2. ML-Powered State-Guard Reasoning (XGBoost Prototype)
Static analysis struggles with ambiguous patterns like:
multi-stage initialization
- state-dependent guard checks
- paused-mode behavior
- complex modifiers
Most scanners either flag too much noise or miss critical edge cases.
Our XGBoost-powered prototype solves this by learning semantic intent, not just syntax, using 62 AST-derived structural features.
The results are significant:
- 71% reduction in false positives overall
- 94% reduction on the hardest state-dependent guard patterns
- 100% recall maintained (no loss of detection coverage)
This shows our ability to bridge the gap between static logic and semantic context, and we are now evaluating how to deploy this model in production.
3. New & Enhanced Core Detectors
Your detectors are what protect your protocol. These improvements directly expand real-world exploit coverage.
Arbitrary Calldata Passing (High-Severity)

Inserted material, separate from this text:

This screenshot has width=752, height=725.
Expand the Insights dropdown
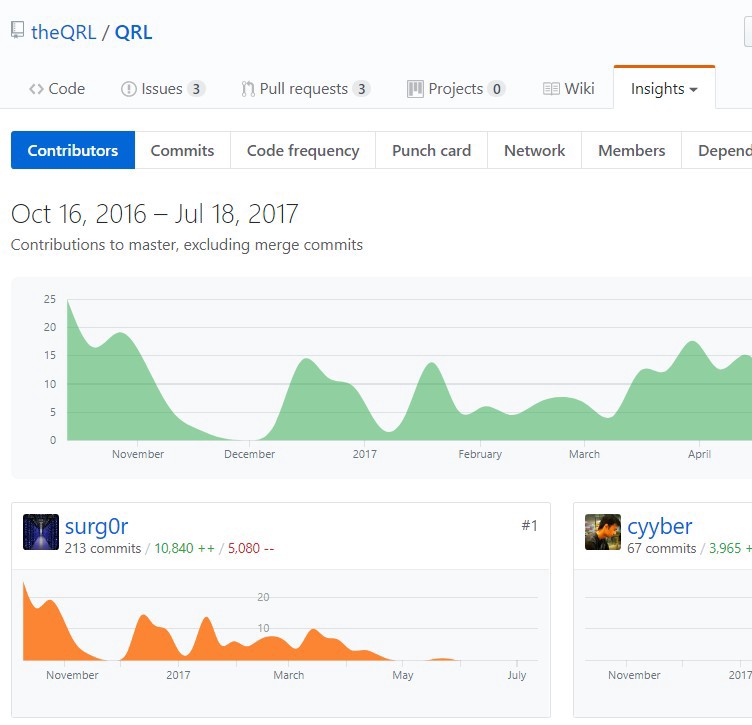[x=664, y=89]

Unchecked external input passed into internal calls can enable:
- arbitrary code execution
- logic manipulation
- privilege escalation
- critical behaviour changes
Our enhanced detector now:
tracks tainted data across call, delegatecall, staticcall
- follows propagation through internal calls and modifiers
- flags unvalidated calldata flows before they reach dangerous execution points
This closes one of the most dangerous classes of Solidity vulnerabilities.

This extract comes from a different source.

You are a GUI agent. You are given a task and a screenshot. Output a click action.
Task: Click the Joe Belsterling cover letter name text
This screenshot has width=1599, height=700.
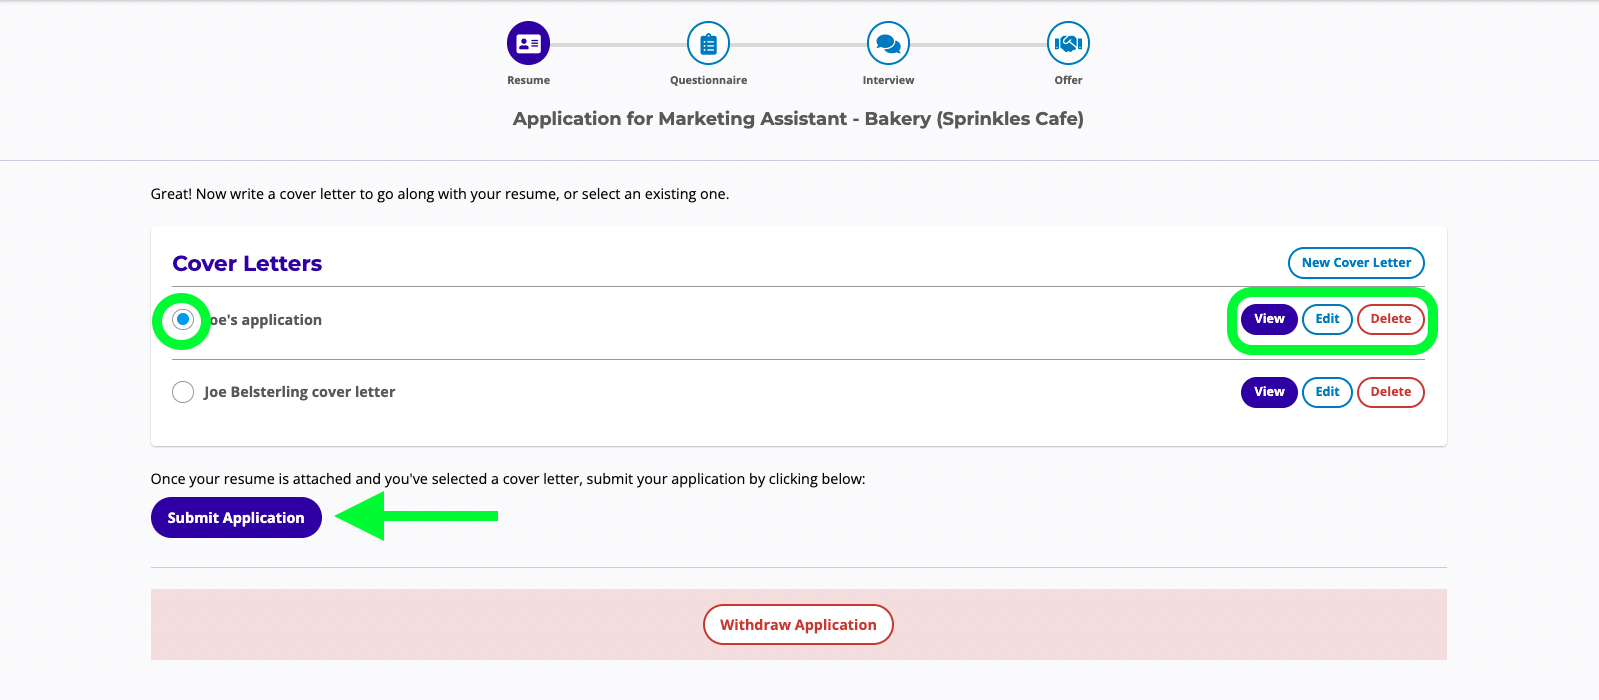[x=299, y=392]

DoS via Unbounded Loops – Now Multi-Function Aware
Using our new call graph system, we now:
- trace loop bounds across function boundaries
- detect missing or broken bound checks
- respect legitimate guard conditions
- recognize invariant-style upper limits
Results:
- 67% fewer false positives
- 21% fewer false negatives
You get cleaner, more accurate alerts with almost no noise.
Fee-on-Transfer Token Accounting Risks
Fee-on-transfer tokens can break accounting logic and enable:
- silent balance drift
- mismatch between expected vs actual received tokens
- exploitable discrepancies in price and share calculations
Our upgraded detector now:
- tracks variable aliases across functions
- understands state changes inside modifiers
- interprets assembly-level function selectors
follows multi-step accounting sequences end-to-end
This gives you robust protection against one of the most common sources of DeFi exploits.

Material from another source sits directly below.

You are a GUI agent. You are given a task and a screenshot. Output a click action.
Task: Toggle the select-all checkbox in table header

Advanced Bounds & TOCTOU Validation
We upgraded bounds detection to handle:
- modifier-based checks
- in-memory array bounds
- large invariant constraints
- multi-function state changes
Critically, we now catch TOCTOU (Time-of-Check Time-of-Use) vulnerabilities where a state is validated in one function
but changed before the actual array or index use
This stops an entire class of real-world array-based exploits.
Rounding Error Exploit Detection (Post-Balancer Class)
Following the Balancer exploit class, we built a specialised detector to ensure:
- rounding always favors the protocol
- paired scaling & rounding operations are symmetric
- intermediate rounding can’t be exploited for economic advantage
This catches subtle yet high-impact mathematical vulnerabilities that have caused multi-million dollar losses across DeFi.
Bottom Line
With this release, Fidesium becomes:
✔ Smarter: semantic ML understanding + interprocedural logic
✔ More accurate: drastically fewer false positives
✔ More protective: expanded coverage of real-world attack vectors
✔ More continuous: nightly rescans for protected branches
✔ Easier to use: improved workflows + platform UX
✔ More aligned with modern Web3 risk
Every upgrade strengthens your automated audit baseline and helps you stay secure as your code – and the threat landscape – evolves.